Chryse looked up as Amyntor ran the pad of his thumb the length of her scar, end to end, his smile warm and sweet and full of desire. "Lovely Chryse." he said, his chest warm and firm beneath her hands. "Valiant as the Huntress of the Moon."
They stood now beneath the Sun, light pouring over and through them, and Chryse shook her head, pressing her face into his touch. "I would not stay ever a maiden," she told him, and when he kissed her he tasted of wine and sun-heat and all she had given but distant heed to until this moment.
At length they sank down together in the shadowed wood, dark boughs their canopy, soft dry leaf-litter their bed. Amyntor murmured low and deep, soft words like kisses, kisses like heated wine, his lips on her cheeks and throat and breasts till her pale skin flared like the dawn, fire rising in her blood. Enfolded in Amyntor's strong arms, Chryse felt a woman's pain and then the pleasure that lifted her from herself like the call of a god, like the flight over the bull; flame catching from flame, he joined her in delight, fingers cradling her scarred cheek as they kissed long and sweetly. At the last, her head resting over his heart, her hair spilled across his skin, listening to his breathing settle, Chryse smiled. Amyntor's warm hands curved to her body even as he slept, and in his hold she felt herself his now, and beautiful.
In such peace she slept, until she woke alone.
Hippolyta had taken Chryse's hand again, and now she squeezed it hearteningly. "Would you like me to thrash him?" she asked, her voice light.
Chryse's breath caught a moment; then she laughed, from her depths up to the sky. "Oh, no, thank you, no," she said at length, wiping her streaming eyes. "Oh, no, no need. Amyntor made it up to me, in the end. He made it up to me well." Not least when Phantos had sneered how fortunate she was to win a suitor with her beauty spoilt, and Amyntor had proclaimed her scar a "prize of honor", unfurling his fist with difficulty, closing it tightly round her hand.
Hippolyta nodded, laughter dancing in her eyes, and Chryse smiled wide as she went on, "Besides, as his wife should I not be honor bound to thrash you in turn?"
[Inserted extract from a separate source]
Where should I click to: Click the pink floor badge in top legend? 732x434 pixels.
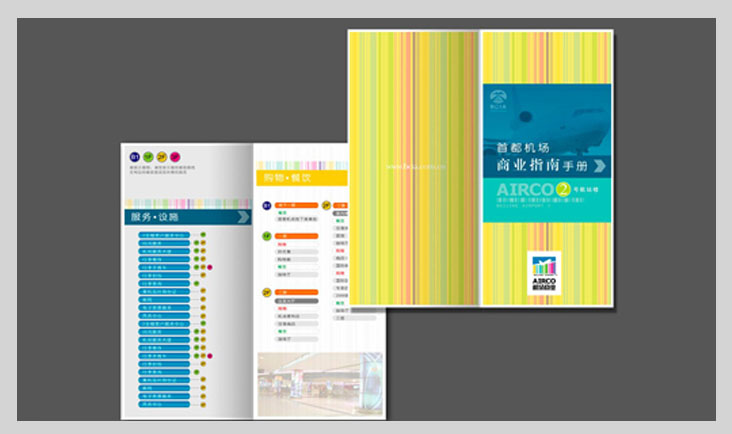(175, 156)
"You might try," said Hippolyta; they laughed as one, brows together and hands clasped, and Chryse was glad all over again, for the King, for Athens, for herself, that Theseus had brought home this bright warrior lady.
Hippolyta glanced past Chryse's shoulder even as she heard the footfall; they sat up, dusting grass-blades from their hair, watching the crest, and Amyntor peered over smiling at them before he clambered down.
"Ah, here is your man," said Hippolyta, loosing Chryse's hands to offer Amyntor a salute. He gave it back as he stood before them, soldier to soldier, then pressed fist to breast as he bowed, a noble to his queen. Hippolyta's grin flashed, and she sprang to her feet lightly as any bull-leaper might have. "Shall we return to mine?"
Hippolyta was off then, up the ridge too fast to follow, not that Chryse was in any haste. She gave Amyntor her hands and he pulled her up into his arms. "A good hunt?" he asked cheerily.
"Oh, yes, our kills shall feed all the palace." Chryse smiled as he laughed, laying her head on his shoulder.
"Well done, then." Amyntor set his hand softly on her cheek, his thumb brushing gently along her scar. "Well done, my valiant wife."